Cream cheese is largely fat, which is lighter than water.

I’m not sure you’re right about this, but if you are it is because of the water and sugar content of fruit

I think the densest “food” is water with as much salt and sugar as you can stand.

Unless you start talking, say, small pellets of stainless steel. (That would be reasonably safe to ingest, right?)

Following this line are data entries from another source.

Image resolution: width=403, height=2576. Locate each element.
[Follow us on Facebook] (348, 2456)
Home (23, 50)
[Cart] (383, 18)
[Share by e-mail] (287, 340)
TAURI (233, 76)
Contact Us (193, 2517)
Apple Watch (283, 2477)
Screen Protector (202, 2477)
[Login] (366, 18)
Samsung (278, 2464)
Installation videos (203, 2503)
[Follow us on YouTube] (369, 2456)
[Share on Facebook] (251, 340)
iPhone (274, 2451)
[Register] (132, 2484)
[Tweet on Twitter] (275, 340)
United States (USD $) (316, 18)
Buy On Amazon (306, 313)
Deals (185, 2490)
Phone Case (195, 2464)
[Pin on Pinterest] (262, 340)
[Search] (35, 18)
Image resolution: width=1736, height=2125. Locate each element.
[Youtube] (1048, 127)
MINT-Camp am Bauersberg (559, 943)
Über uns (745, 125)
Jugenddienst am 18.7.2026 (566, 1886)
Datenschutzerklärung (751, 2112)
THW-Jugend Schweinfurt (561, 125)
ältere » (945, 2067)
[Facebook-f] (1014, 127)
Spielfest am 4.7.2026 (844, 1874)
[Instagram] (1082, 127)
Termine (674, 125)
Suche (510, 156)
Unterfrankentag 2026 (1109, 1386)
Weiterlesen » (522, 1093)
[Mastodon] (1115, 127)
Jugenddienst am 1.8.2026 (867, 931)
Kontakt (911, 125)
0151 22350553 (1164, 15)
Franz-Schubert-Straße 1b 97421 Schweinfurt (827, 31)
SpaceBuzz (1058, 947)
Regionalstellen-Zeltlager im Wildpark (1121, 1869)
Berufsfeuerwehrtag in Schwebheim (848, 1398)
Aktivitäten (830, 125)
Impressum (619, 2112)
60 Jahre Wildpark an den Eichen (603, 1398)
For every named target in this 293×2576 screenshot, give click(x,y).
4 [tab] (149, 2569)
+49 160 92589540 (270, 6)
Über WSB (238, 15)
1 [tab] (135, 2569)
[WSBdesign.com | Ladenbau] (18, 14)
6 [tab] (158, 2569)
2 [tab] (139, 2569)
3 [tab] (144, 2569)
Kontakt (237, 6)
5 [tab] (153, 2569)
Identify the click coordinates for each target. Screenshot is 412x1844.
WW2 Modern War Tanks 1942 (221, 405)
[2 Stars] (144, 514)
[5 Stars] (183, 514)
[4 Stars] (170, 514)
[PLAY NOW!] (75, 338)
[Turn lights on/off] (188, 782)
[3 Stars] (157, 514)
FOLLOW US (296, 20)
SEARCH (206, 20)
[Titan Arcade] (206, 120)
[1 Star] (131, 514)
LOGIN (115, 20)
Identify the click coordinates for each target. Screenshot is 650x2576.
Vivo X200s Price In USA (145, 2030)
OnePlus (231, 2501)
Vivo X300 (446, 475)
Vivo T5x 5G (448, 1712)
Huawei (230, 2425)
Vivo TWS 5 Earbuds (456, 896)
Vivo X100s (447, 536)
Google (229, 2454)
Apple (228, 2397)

There are a lot of foods that are denser than salt water: think of all the things that sink to the bottom of a bowl of soup. Based on this density data, I would try thinking of things that will sink in blackstrap molasses. Pure glucose is a little more dense at 1.54 g/cm3; you could make rock candy ‘marbles’ and swallow a whole bunch at one time. Wash 'em down with molasses, honey, or sperm oil.

The density of cornstarch is apparently 1.55 g/cm3, just beating out glucose, but I would worry about intestinal blockage.

If you’re willing to accept a little more risk, try mixing some steel bb’s in with some of these.

Or, apparently, the stomach of a Mercotan.

Willie Wonka Everlasting Gobstopper.

My brother can testify to this, when he dropped one one his foot. :eek:

Great insight! Rock candy washed down with honey may be the way to go. You must be this high to ride.

Of course the densest food is the staple diet of the interplanetary dung beetle: Nibblonian poop.

Easy–the military MRE (Meal, Ready-to-Eat).

I swear those things are packed with a hydraulic press. :smiley:

Probably the densest thing that is safe to eat, and is a component of some foods, is gold – which is added in the form of smal quantitities of gold leaf to some foods.

Add lots of small gold nuggets to the food – and then reclain the gold from the feces to reciver ther cost of buying the gold. However, you might feel a bit uncomfortable carrying, say, 50 kg of gold in your stomacch and intestines.

What a great way to have good, safe fun.

I like the “water” camp. Adding sugar sounds pretty safe, unless you consume sufficient thousands of calories that your insulin can’t keep up with it and you go into diabetic coma. Adding salt sounds more dangerous.

Hard to imagine what could go wrong with a marble swallowing race…

Lead pellets?

For this, I think you’d want water with a bit of salt and a little sugar.